WHAT TO PRODUCE: Without the pictures, give the records again exactly as they appear.

Saved entries:
::::::::

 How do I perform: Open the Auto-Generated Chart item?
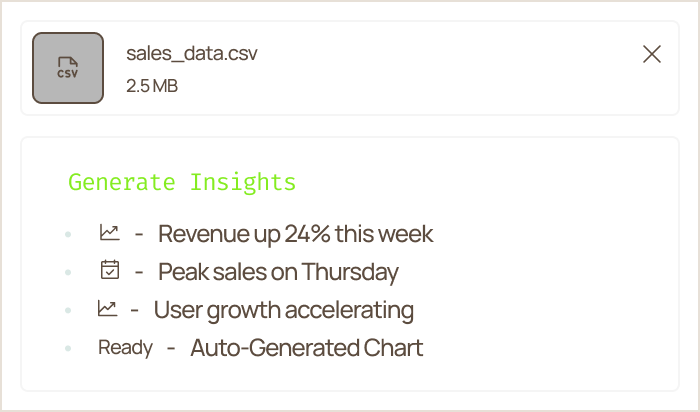(x=307, y=348)
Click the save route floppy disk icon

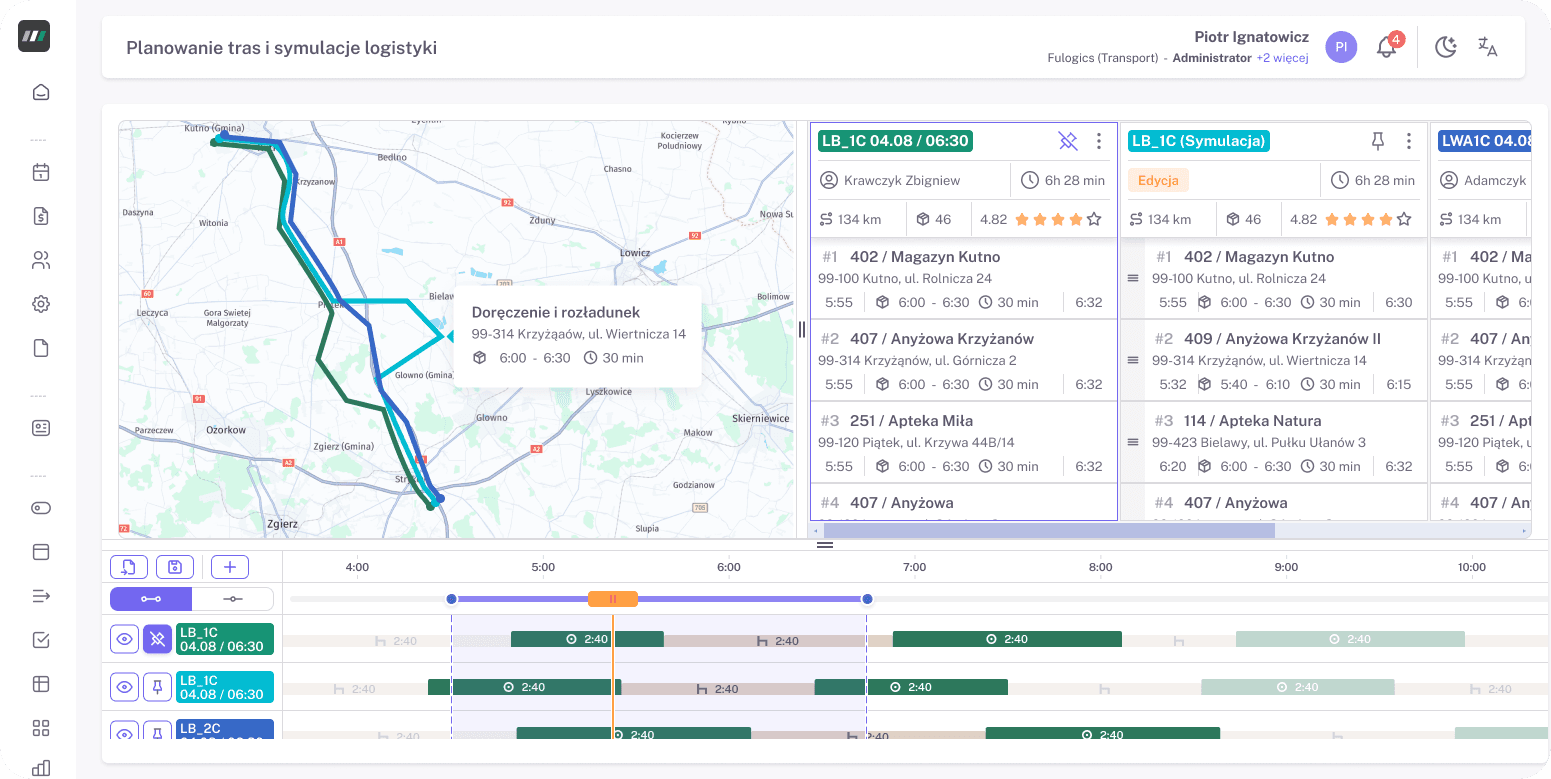175,567
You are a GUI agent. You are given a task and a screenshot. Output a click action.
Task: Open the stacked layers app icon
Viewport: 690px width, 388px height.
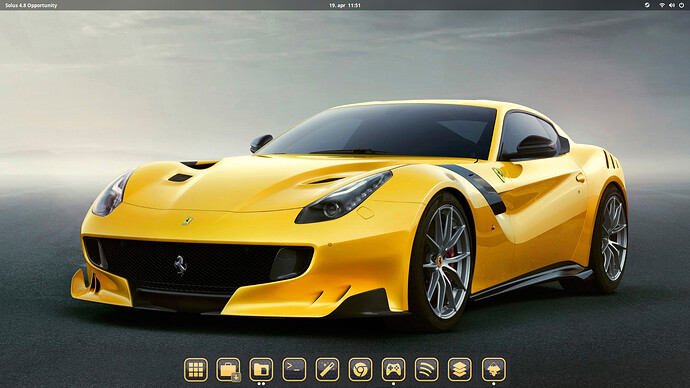click(x=459, y=369)
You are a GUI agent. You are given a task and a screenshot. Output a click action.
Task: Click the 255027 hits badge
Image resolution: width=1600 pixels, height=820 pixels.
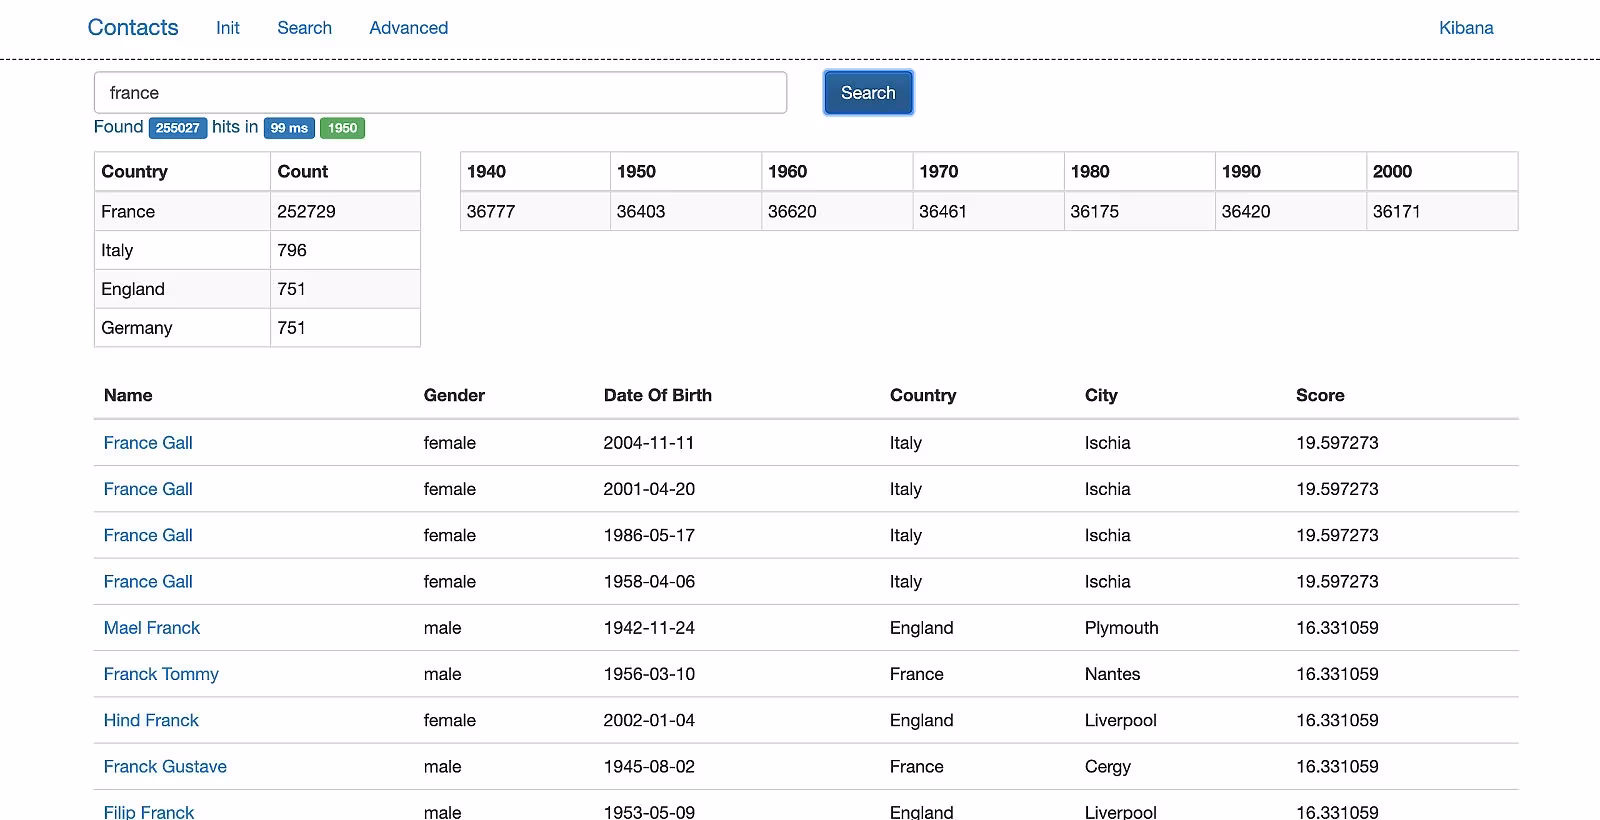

::::::::

OUTPUT FOR THIS TASK:
 How do I perform: Open the Auto-Generated Chart item?
(x=307, y=348)
Click the save route floppy disk icon

175,567
You are a GUI agent. You are given a task and a screenshot. Output a click action.
Task: Open the stacked layers app icon
Viewport: 690px width, 388px height.
click(x=459, y=369)
You are a GUI agent. You are given a task and a screenshot. Output a click action.
Task: Click the 255027 hits badge
Image resolution: width=1600 pixels, height=820 pixels.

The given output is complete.